Asumsi tentang bagaimana manusia hanya menggunakan 10% dari kapasitas otaknya memang menarik untuk menjadi perbincangan, terutama dalam bentuk film. Setelah Limitless (2011), dibintangi Bradley Cooper, mengapungkan wacana tentang kemampuan manusia jika memakai lebih dari 10% kapasitas otaknya, kini ada Lucy, sebuah film karya Luc Besson (La Femme Nikita, Léon: The Professional, The Fifth Element) yang memiliki aspek tematis serupa. Tapi, di tangan Besson, Lucy sanggup mengakses 100% kemampuan otaknya dan hal tersebut membuatnya menjadi individu dengan kekuatan tak terbatas.
Lucy diperankan oleh Scarlett Johansson. Tak usah diragukan lagi kemampuan dirinya untuk menjadi penggerak utama film. Johansson membuktikan jika ia bisa tampil sama baiknya sebagai karakter ala film popcorn ataupun art-house. Captain America 2 dan Under The Skin adalah dua film terbaru Johansson yang dapat menjadi pembuktian. Seakan tidak cukup, ia meleburkan dua arketipe tersebut dalam Lucy.
Lucy adalah seorang perempuan biasa yang terjebak dalam situasi tak biasa. Ia terpaksa menjadi penyelundup narkoba jenis baru yang disusupkan dalam tubuhnya oleh gangster Korea, Mr. Jang (Choi Min-sik, Oldboy, The Admiral: Roaring Currents). Sebuah "kecelakaan" membuat paket narkoba tersebut bocor dan mengubah dirinya menjadi sosok dengan kekuatan di luar ambang batas manusia pada umumnya.
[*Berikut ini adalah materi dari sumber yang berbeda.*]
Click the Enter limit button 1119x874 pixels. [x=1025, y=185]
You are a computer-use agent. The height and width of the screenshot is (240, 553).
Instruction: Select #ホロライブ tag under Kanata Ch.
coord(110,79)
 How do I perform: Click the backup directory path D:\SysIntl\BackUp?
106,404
Selain berniat membalas dendam terhadap sosok-sosok yang telah mencelakai dirinya, Lucy juga mencari tahu akan karateristik yang baru disandangnya, termasuk saat ia merasa jika ia mulai kehilangan sisi manusiawi dalam dirinya. Untuk menemukan jawaban, ia pun bertemu dengan seorang ilmuan bijaksana bernama Professor Norman (Morgan Freeman, tentu saja).
Luc Besson adalah sutradara dengan visi yang terkadang agak sulit dipetakan. Ia bisa tampil subtil seperti yang ditunjukkannya dalam Léon, extravaganza dalam The Fifth Element, atau komedi yang mudah dilupakan dalam The Family. Dalam Lucy ia mencoba gaya yang baru lagi.
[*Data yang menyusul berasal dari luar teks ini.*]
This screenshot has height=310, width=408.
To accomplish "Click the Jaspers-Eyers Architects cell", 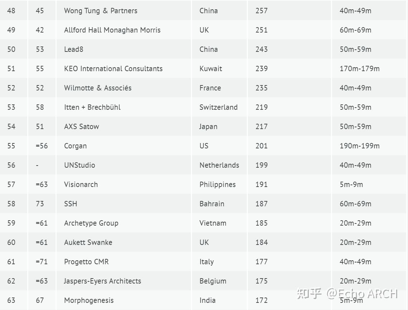I will (102, 281).
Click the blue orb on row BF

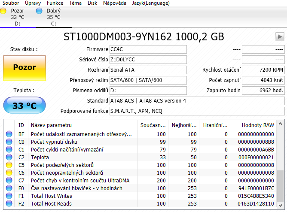9,134
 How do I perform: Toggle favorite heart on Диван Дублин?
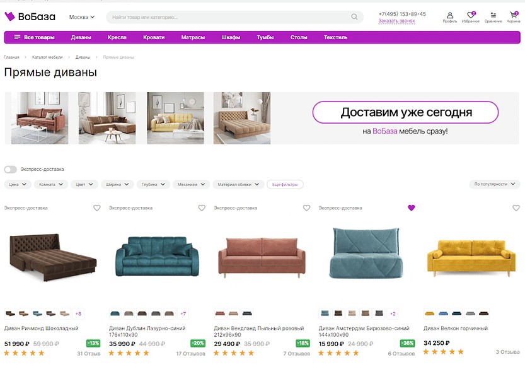(202, 208)
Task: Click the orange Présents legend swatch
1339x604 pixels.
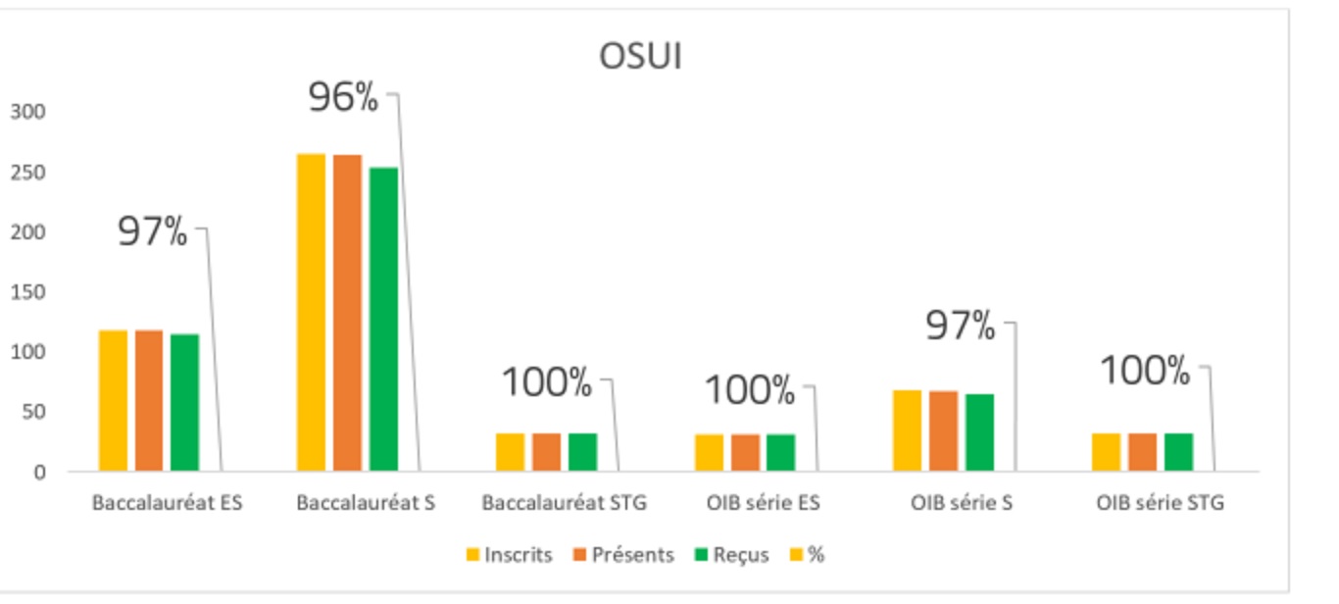Action: (x=580, y=555)
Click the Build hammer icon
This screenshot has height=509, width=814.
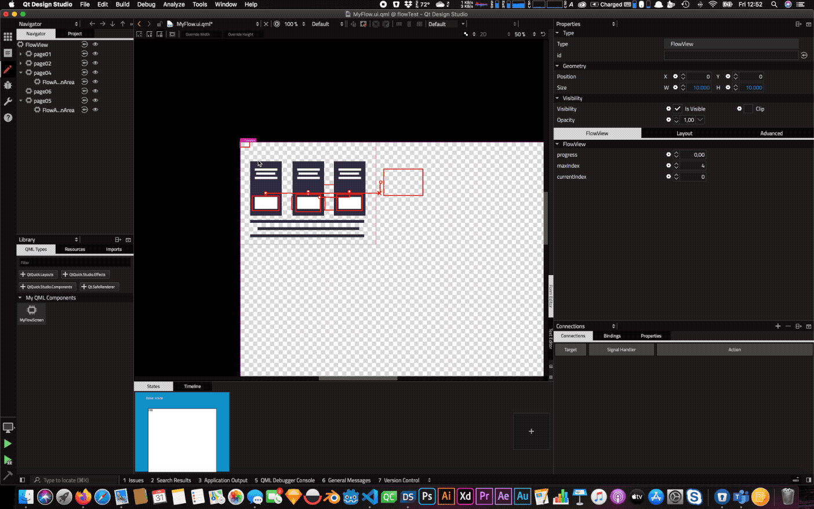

Tentu saja di awal film, ia tampil layaknya film-film Luc Besson, editing yang cepat memadukan antara aksi-laga seru dengan kekerasan yang berdarah-darah dan berbalut komedi ringan. Namun, memasuki paruh akhir, ia bermetamorfosa menjadi sebuah sajian visual yang filosofis (kredit lebih untuk sinematografer Thierry Arbogast yang mempersembahkan gambar-gambar cantik dan menawan). Aksi-laga masih ada di sana, tapi menjadi tidak penting saat Lucy mencapai tahap manusia super. Atmosfir film berubah menjadi super-serius.
Mr. Jang yang awalnya diperlihatkan sebagai karakter yang mengancam (Choi Min-sik selalu bisa diandalkan dalam aspek ini), berkembang menjadi sosok marginal dalam struktur ceritanya. Ia menjadi terpinggirkan saat Lucy dan pencariannya akan eksistensi menjadi topik utama. Tentu saja, dengan kekuatan seluar biasa itu, siapa lagi yang bisa menjadi ancaman bagi Lucy?
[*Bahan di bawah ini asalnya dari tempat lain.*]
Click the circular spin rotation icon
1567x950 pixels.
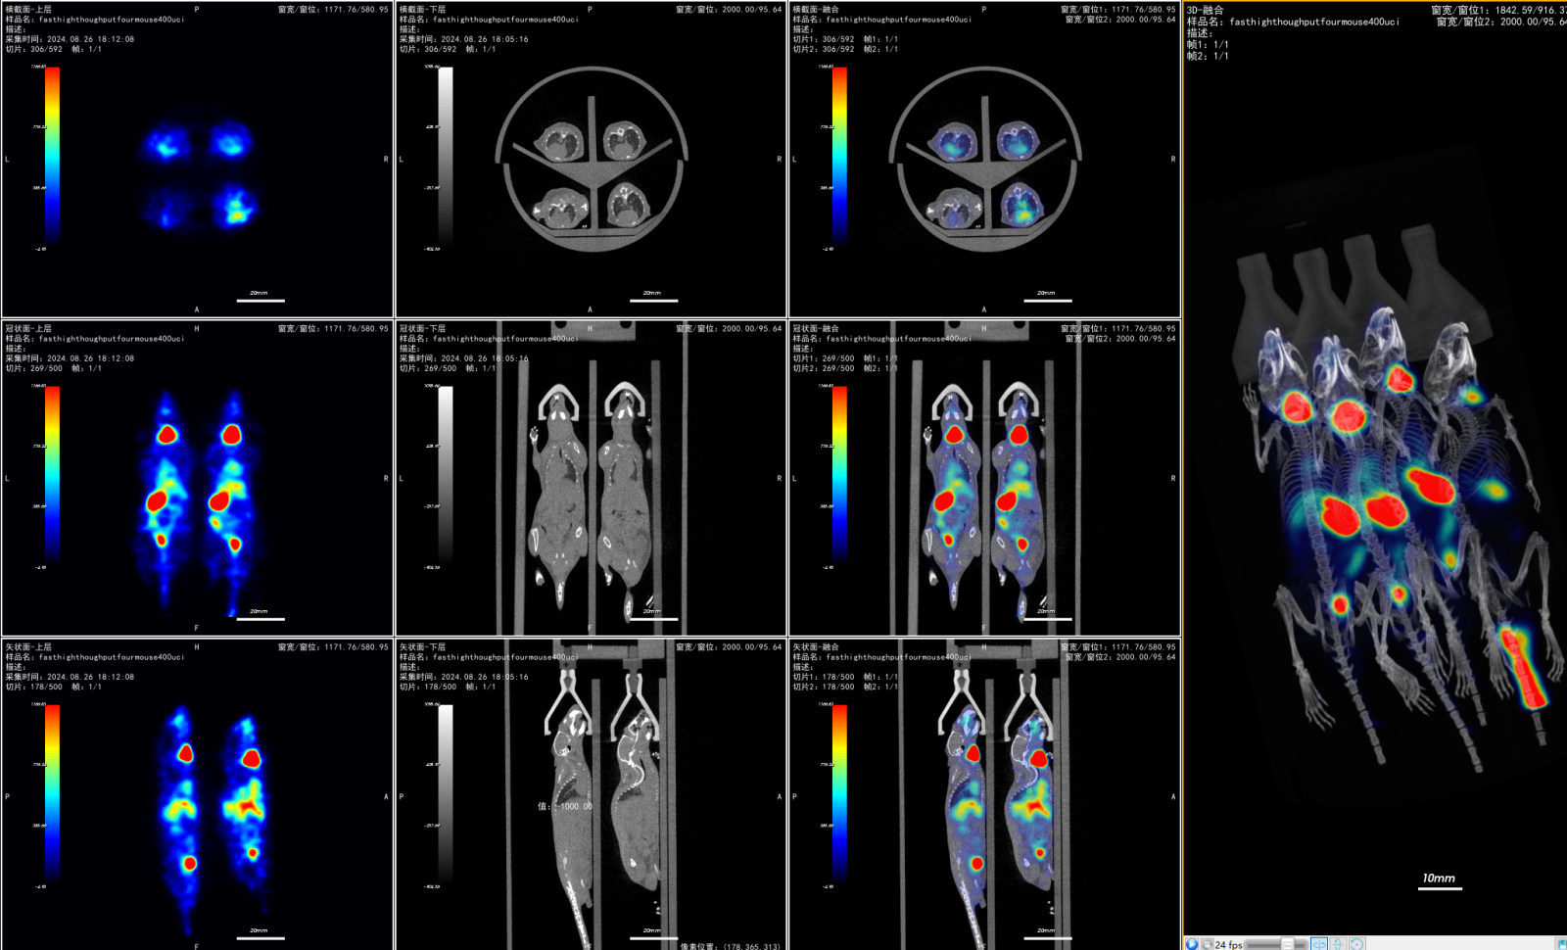point(1356,944)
Menarik saat Besson memilih untuk semakin mengurangi sentuhan aspek humanis saat film bergulir. Adegan Lucy menelepon ibundanya merupakan salah satu momen subtil dalam film, tapi juga merupakan adegan terakhir dengan sentuhan manusiawi di dalamnya. Saat Lucy semakin menuju taraf adikodrati, semakin lepas pula film dari hal-hal yang berbau emosi manusia, meski ia kerap mengapungkan konsep tentang humanitas dan eksistensinya. Ambiguitas ini yang membuat Lucy menjadi istimewa.
Dari segi plot, Lucy mencurangi beberapa aspek logika dan menimbulkan banyak lubang menganga yang bisa mengganggu kenikmatan saat menyaksikannya. Akan tetapi, saat film pada akhirnya memusatkan diri pada pertanyaan-pertanyaan tentang eksistensialisme tadi, cerita yang koheren menjadi tidak penting lagi. Lucy kemudian menunjukkan jati diri yang seutuhnya, sebuah pengalaman akan perjalanan kontemplatif ketimbang menembak aksi laga fantastis semata.
Lucy mungkin bisa menjadi awal dari mitologi akan sosok super-hero baru. Potensi untuk itu ada. Tapi Besson tampaknya lebih tertarik untuk menjadikan Lucy untuk menyampaikan konsep filosofis tentang hidup, terlepas apakah konsep yang diapungkan dalam film valid secara ilmiah atau tidak. Dan itu membuat Lucy tampil lebih "eksentrik" ketimbang film aksi-laga-fantasi biasanya.